Des transformations du travail aux mutations du management

Qu’en est-il des transformations du management ? Sont-elles tirées elles aussi par la réalité américaine et les mythes californiens ? Il serait tentant d’associer à la fin du travail la fin simple et brutale du management. Si le management correspond à l’ensemble des pratiques et des techniques qui est mobilisé afin d’animer et de guider une activité collective, le « nouveau monde » remet en cause cette perspective. Que gère et qui gère le travailleur indépendant, l’entrepreneur solitaire de l’espace de coworking, le manager-intrapreneur, les salariés réassemblés en permanence au fil de projets ? S’il est de moins en moins question de structures, d’organigrammes voire de techniques, il y a bien toujours des pratiques de management. Elles empruntent plus que jamais à l’entrepreneuriat collaboratif, et pour l’heure, ses sources californiennes.

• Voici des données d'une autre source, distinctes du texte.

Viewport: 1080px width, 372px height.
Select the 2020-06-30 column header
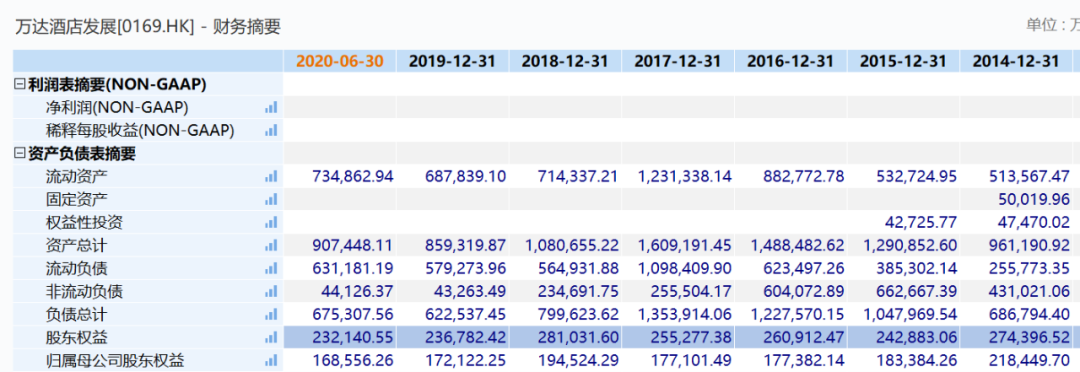click(x=340, y=61)
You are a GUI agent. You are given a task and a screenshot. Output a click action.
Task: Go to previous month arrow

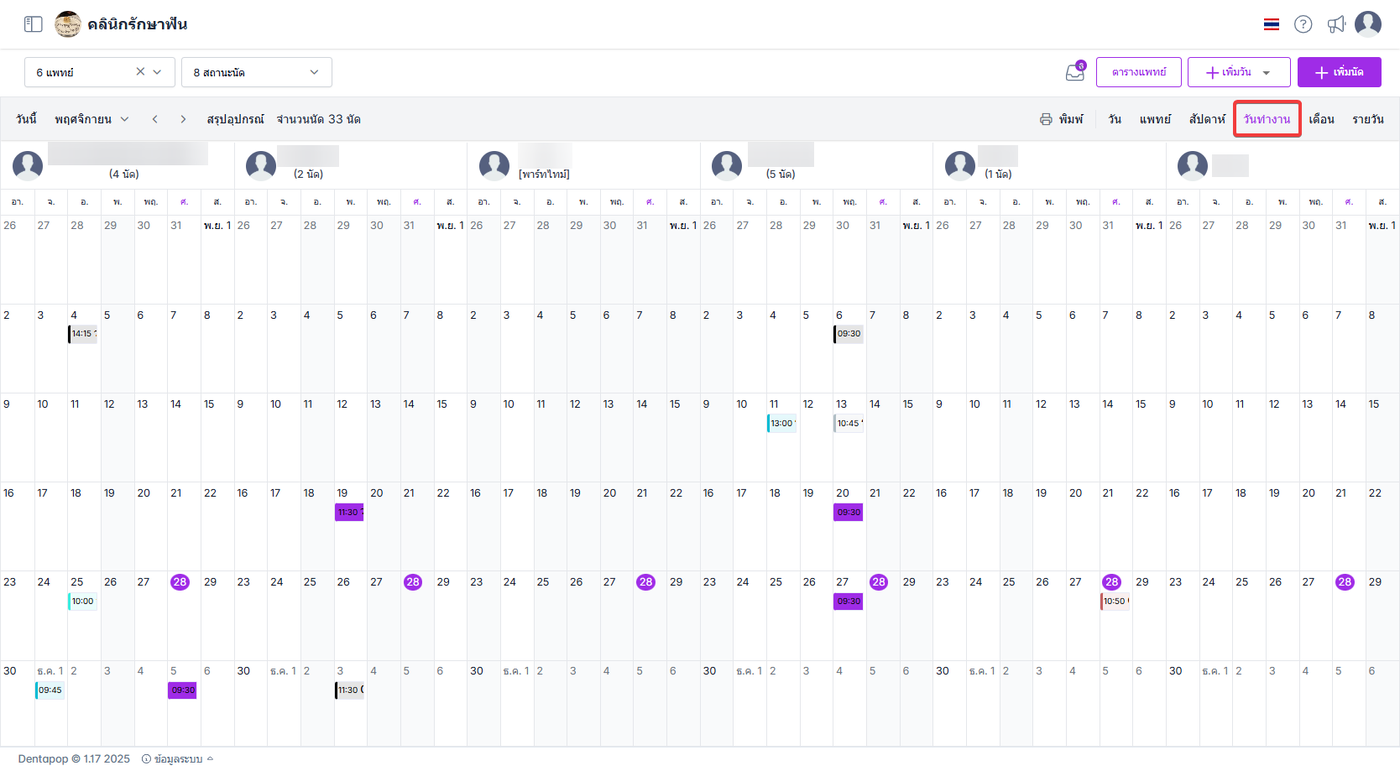tap(155, 119)
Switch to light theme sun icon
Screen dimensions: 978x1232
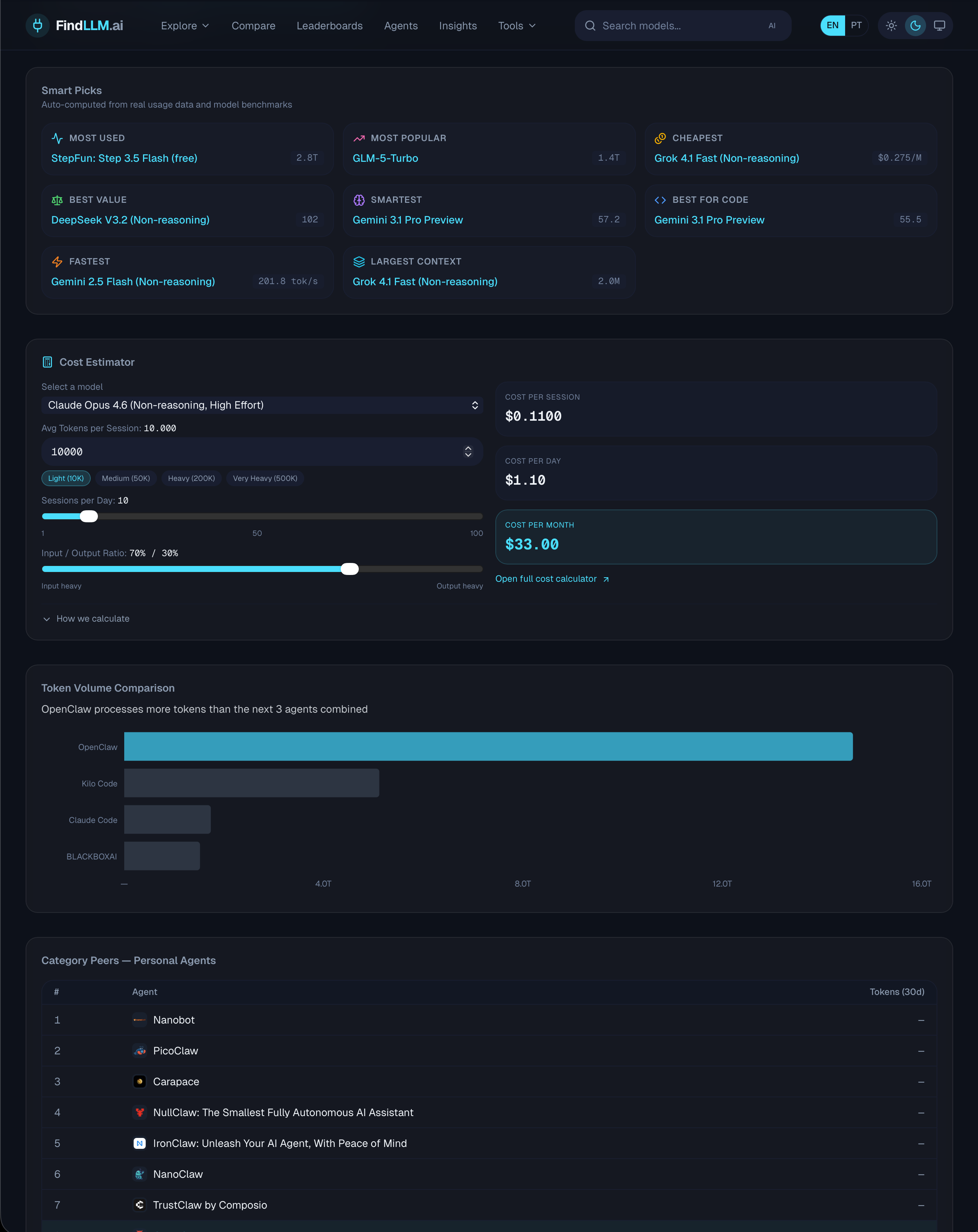(x=891, y=26)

Nous sommes tous les citoyens de ce 51e état américain qui n’est autre que le reste du monde. Nous en sommes conscients et nous aimons cela. Mais le capitalisme a développé des formes de travail collectif qui sont assez éloignées des mythes californiens. Les coopératives sont l’une de ces formes d’activité collective déjà anciennes. Elles sont nées en Europe au XIXe siècle, dans un contexte de crise du rapport au travail. Les coopératives d’activité et d’emploi (CAE) telles que Coopaname sont les héritières de cette forme juridique. Le « salarié-entrepreneur » peut y « être autonome sans être indépendant ». Il peut également « changer de statut pour rejoindre un projet collectif ».

Les coopératives sont également un des principes mis en avant par l’Organisation internationale du travail dans sa fameuse déclaration de mai 1944. Déclaration faite à Philadelphie, une des villes symboliques du « nouveau monde ». Il incombe aujourd’hui aux transformations du management de savoir saisir les opportunités de ces « anciennes » transformations du travail. Au-delà du droit et du politique, il revient aussi à chacun de s’interroger sur le type de travail et de management qu’il souhaite pour lui et ses proches et par addition, le type de société qui en découlera dans 10 ans.

Dans le clair-obscur, les monstres sont peut-être déjà là, mais il ne tient qu’à nous de les remplacer par des anges. Des anges libres et solidaires qui peuvent aussi venir de l’ancien monde. Dans tous les cas, je continue à rêver d’un 51e état qui soit le plus libre et le plus responsable de tous.